S/Sxs of ALL/AML are similar and progress rapidly (days or weeks) including: fatigue caused by anemia, bleeding from thrombocytopenia, pyrexia due to infxn (esp by GNR). Bleeding can manifest as purpura, petechiae, ecchymosis, gingival bleeding, hematuria, menorrhagia, metrorrhagia, discolored skin, DIC, anorexia and cachexia, dysphagia and ↓ sensitivity to sour/sweet tastes, abdominal, breast, & bone/joint pain. CNS S/Sxs include papilledema, headache, vomiting, facial palsy, visual & auditory disturbances. Hepatosplenomegaly & lymphadenopathy occur more frequently in ALL than AML.

Acute Leukemia: Lab results

Infxn results from neutropenia (500/μL or 500 x 10⁹ L). A dramatic presentation may include hyperleukocytosis or a total WBC > 100,000/μL (results in many of the CNS s/sxs due to vascular traffic jam). The hallmark is pancytopenia + circulating blasts (smear may be ablastic). Bone marrow is typically hypercellular and dominated by blasts (>20% blasts required to make dx). ALL pts may have mediastinal mass on CXR. The Auer rod is pathognomonic of AML and secures the Dx.

Acute Leukemia: Tx

All Pts referred to a heme/onc specialist. Pts up to age 60 are treated with the goal of cure. The first step is chemotherapy to obtain complete remission. The type of chemo varies based on the type (including phenotype) of leukemia. Additional tx may include allogenic stem cell transplantation.
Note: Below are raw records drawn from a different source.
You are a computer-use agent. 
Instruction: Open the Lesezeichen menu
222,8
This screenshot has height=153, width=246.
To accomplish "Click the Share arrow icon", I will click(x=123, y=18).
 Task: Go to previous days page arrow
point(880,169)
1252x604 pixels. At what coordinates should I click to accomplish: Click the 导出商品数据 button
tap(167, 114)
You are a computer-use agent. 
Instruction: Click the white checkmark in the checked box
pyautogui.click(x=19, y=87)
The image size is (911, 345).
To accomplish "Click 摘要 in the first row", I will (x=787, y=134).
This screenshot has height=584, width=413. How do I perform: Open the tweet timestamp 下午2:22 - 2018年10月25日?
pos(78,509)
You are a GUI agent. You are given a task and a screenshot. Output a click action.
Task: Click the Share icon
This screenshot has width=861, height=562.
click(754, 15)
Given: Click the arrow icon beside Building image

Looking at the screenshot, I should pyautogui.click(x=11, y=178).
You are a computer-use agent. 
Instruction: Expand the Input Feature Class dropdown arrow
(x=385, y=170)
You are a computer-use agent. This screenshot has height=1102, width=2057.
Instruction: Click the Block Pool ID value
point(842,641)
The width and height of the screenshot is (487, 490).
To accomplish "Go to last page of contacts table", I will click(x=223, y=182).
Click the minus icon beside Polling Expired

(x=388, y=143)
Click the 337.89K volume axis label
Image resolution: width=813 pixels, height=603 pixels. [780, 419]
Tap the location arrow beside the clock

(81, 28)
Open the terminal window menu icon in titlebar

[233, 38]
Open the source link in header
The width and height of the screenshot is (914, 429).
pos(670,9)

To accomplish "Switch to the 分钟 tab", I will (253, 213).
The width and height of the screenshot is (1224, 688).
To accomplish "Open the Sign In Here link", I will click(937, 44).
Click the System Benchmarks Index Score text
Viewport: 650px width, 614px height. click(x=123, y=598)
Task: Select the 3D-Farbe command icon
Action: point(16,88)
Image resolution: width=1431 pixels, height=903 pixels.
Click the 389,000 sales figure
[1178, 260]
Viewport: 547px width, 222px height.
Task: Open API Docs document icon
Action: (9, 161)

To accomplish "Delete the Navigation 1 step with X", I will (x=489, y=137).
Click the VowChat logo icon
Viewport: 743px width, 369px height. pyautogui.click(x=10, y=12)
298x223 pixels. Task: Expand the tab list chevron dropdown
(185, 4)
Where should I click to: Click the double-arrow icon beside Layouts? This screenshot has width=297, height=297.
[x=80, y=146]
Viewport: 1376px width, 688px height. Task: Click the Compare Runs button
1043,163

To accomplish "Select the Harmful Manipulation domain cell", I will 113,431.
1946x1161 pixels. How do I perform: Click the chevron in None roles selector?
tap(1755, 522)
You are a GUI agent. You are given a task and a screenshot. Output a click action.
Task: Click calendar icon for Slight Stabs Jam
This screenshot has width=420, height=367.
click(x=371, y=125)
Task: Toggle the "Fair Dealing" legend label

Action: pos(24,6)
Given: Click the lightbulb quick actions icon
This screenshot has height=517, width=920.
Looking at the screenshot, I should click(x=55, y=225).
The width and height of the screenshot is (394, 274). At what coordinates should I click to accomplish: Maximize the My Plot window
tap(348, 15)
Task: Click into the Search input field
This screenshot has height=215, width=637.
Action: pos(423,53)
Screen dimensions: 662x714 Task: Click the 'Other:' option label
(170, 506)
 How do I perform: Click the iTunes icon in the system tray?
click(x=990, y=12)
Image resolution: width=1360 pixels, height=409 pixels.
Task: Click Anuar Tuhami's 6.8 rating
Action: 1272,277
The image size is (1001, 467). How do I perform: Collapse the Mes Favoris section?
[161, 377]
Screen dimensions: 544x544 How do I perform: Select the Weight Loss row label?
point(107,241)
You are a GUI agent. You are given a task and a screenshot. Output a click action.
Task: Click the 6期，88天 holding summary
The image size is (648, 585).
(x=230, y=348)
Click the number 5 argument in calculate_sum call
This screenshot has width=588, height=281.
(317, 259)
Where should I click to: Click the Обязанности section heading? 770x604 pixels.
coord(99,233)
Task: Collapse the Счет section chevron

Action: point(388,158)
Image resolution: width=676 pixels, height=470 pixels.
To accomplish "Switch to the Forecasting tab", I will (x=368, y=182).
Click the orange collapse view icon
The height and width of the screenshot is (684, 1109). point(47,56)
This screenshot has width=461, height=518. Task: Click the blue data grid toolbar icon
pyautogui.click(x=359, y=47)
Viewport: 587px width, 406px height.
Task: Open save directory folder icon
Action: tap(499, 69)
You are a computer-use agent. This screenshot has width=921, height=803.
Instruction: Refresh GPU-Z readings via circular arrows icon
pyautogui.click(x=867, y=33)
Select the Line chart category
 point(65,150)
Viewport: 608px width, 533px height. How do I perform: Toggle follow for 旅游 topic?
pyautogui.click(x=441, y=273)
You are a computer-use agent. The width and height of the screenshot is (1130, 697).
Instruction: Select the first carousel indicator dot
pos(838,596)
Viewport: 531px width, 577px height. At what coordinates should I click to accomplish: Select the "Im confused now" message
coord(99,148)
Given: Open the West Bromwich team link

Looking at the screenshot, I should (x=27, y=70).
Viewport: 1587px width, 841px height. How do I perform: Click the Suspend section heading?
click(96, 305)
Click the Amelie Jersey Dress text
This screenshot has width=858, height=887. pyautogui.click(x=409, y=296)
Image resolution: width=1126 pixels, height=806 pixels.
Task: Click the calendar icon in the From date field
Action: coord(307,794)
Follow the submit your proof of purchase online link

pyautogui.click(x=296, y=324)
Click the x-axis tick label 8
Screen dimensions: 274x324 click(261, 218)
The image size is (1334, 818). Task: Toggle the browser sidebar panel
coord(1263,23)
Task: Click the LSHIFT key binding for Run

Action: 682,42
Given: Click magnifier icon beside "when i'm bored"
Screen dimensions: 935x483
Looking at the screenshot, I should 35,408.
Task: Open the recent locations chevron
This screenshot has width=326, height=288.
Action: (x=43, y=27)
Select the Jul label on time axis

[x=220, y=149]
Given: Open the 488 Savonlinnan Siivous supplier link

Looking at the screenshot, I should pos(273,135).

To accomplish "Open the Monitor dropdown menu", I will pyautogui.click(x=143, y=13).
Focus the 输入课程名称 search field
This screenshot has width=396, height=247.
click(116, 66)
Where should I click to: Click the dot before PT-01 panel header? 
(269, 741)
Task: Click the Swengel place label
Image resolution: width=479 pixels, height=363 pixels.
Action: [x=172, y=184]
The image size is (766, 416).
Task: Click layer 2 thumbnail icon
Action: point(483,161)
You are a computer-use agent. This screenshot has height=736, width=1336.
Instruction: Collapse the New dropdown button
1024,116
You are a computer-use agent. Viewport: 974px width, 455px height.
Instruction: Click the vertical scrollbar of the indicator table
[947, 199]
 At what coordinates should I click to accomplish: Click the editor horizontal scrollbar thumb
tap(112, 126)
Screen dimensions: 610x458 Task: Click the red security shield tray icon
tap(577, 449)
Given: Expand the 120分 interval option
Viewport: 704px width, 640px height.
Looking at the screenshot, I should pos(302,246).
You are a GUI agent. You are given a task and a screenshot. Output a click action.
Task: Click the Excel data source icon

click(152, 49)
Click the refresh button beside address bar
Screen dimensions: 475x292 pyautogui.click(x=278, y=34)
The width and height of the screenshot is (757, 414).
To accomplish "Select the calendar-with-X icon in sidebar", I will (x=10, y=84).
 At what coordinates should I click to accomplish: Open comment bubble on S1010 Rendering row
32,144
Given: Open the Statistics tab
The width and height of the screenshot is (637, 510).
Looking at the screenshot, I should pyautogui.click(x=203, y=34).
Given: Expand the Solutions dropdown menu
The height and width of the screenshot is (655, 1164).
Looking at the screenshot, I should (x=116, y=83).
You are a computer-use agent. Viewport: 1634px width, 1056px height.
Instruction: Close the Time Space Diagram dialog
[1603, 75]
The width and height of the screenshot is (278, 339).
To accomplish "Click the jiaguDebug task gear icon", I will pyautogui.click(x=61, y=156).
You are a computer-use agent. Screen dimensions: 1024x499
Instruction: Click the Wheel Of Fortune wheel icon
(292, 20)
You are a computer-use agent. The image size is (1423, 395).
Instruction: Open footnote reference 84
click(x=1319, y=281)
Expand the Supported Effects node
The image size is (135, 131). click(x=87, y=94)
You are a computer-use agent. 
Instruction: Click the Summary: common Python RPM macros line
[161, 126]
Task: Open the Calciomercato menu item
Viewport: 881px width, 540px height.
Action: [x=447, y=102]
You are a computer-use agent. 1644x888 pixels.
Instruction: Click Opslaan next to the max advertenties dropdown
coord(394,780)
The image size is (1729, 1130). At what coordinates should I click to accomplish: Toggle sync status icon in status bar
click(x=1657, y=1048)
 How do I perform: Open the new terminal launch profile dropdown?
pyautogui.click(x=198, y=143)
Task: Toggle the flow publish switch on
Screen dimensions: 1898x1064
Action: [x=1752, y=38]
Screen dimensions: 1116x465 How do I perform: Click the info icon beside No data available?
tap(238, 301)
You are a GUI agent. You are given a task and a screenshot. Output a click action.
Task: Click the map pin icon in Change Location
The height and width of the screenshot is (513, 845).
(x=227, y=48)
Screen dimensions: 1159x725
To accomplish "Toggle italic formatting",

Chronic Leukemia: Description and statistics

Prognosis is better since these are a slower progressing dz. Chronic leukemias account for the majority of cases in adults and 30% of leukemias in the western world. Incidences of CML and CLL increase significantly in ppl >40 w/prevalence in 6-8th decades.

Chronic Leukemia: CLL Pathophys

Malignant transformation and progressive accumulation of monoclonal B lymphocytes that are partially mature and have not yet encountered antigens. Rarely it can be of T cell origin (<5%). Cells accumulate in the marrow but do not interfere w/other cell line production. Accumulation is the result of cell cycle arrest (G₀/G₁ phase) and ↓ sensitivity to apoptosis. Failure of these B cells to mature into plasma cells results in hypogammaglobulinemia (60% of ppl).

Chronic Leukemia: CLL lab results

Hallmark is isolated lymphocytosis. WBC >20,000/μL all the way up to >100,000/μL. 75-98% of circulating cells are lymphocytes. Hct & Plt count are typically normal at onset. Marrow may be 30% lymphocytes and normocellular or hypercellular. Hypogammaglobulinemia is present in 50% of pts.

Chronic Leukemia: CML Pathophys

A member of the myeloproliferative d/o that also includes PV. CML is clonal, arising from a hematopoietic stem cell. CML cells are heterogenous in differentiation depending on stage of dz. Philadelphia chromosome present in >95% of cases. Accumulation of additional mutations leads to more aggressive dz.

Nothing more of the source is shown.